[THE TASK] Extract, from the records beneath this instruction, each line that contains the word "computer".

"""

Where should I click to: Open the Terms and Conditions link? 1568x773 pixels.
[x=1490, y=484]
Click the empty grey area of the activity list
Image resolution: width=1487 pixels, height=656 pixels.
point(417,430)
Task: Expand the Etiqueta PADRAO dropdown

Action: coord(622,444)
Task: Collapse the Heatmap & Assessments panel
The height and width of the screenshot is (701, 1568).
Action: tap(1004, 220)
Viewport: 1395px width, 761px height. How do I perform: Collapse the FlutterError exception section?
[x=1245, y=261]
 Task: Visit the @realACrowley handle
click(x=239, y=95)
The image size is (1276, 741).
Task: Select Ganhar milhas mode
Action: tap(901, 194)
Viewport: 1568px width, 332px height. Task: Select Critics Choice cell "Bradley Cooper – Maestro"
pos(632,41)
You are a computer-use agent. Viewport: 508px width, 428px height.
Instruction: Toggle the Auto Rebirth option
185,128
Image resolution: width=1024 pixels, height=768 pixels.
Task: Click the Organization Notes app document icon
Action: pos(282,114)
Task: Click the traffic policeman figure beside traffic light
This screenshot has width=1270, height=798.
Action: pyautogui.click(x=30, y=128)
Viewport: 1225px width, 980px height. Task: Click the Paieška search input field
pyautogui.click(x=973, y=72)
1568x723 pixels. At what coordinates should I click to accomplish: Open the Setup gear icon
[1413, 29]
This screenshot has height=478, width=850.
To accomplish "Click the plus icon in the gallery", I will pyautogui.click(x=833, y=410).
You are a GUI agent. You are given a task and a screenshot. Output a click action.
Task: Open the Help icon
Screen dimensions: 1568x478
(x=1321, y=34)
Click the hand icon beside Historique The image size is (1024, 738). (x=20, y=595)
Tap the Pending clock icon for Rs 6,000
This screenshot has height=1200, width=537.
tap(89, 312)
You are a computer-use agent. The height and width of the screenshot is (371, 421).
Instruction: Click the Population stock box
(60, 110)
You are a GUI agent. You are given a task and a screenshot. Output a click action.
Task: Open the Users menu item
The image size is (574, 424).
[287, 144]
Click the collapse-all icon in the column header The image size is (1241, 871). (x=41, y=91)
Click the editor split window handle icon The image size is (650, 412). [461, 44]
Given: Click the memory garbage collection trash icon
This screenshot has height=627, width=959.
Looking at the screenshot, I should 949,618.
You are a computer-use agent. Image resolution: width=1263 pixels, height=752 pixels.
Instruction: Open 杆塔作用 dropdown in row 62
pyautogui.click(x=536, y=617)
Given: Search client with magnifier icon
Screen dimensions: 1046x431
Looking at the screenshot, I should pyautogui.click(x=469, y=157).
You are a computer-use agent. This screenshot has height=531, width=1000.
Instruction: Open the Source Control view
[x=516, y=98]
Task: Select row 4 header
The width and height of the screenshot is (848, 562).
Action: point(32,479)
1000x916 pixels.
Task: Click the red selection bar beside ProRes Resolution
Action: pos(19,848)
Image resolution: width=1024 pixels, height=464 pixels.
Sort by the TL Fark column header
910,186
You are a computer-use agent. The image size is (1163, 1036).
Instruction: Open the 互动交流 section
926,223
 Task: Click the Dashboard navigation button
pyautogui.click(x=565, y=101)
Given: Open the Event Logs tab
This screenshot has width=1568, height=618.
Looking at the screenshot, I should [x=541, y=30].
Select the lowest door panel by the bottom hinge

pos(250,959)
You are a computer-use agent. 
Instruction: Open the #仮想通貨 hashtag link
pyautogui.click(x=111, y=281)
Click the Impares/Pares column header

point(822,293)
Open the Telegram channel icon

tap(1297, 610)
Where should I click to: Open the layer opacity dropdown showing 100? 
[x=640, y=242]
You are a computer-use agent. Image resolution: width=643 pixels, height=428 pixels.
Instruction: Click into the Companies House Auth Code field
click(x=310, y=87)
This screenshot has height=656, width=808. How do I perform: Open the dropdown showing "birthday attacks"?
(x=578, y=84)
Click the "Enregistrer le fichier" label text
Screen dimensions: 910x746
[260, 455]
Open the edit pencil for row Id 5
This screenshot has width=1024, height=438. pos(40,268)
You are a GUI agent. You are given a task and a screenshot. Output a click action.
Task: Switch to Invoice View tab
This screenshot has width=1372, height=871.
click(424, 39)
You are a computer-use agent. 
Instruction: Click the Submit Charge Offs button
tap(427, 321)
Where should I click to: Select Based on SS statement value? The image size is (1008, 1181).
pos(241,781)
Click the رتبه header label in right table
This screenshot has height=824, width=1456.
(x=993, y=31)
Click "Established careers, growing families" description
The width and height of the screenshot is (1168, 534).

"""

[ANSWER FOR THIS EXERCISE]
You are a computer-use agent. Viewport: 508px width, 428px height.
You are a computer-use agent. The height and width of the screenshot is (371, 421).
You are a computer-use agent. Image resolution: width=1263 pixels, height=752 pixels.
You are a computer-use agent. This screenshot has height=531, width=1000.
You are a computer-use agent. The image size is (1163, 1036).
You are a computer-use agent. 
You are a computer-use agent. Image resolution: width=643 pixels, height=428 pixels.
You are a computer-use agent. 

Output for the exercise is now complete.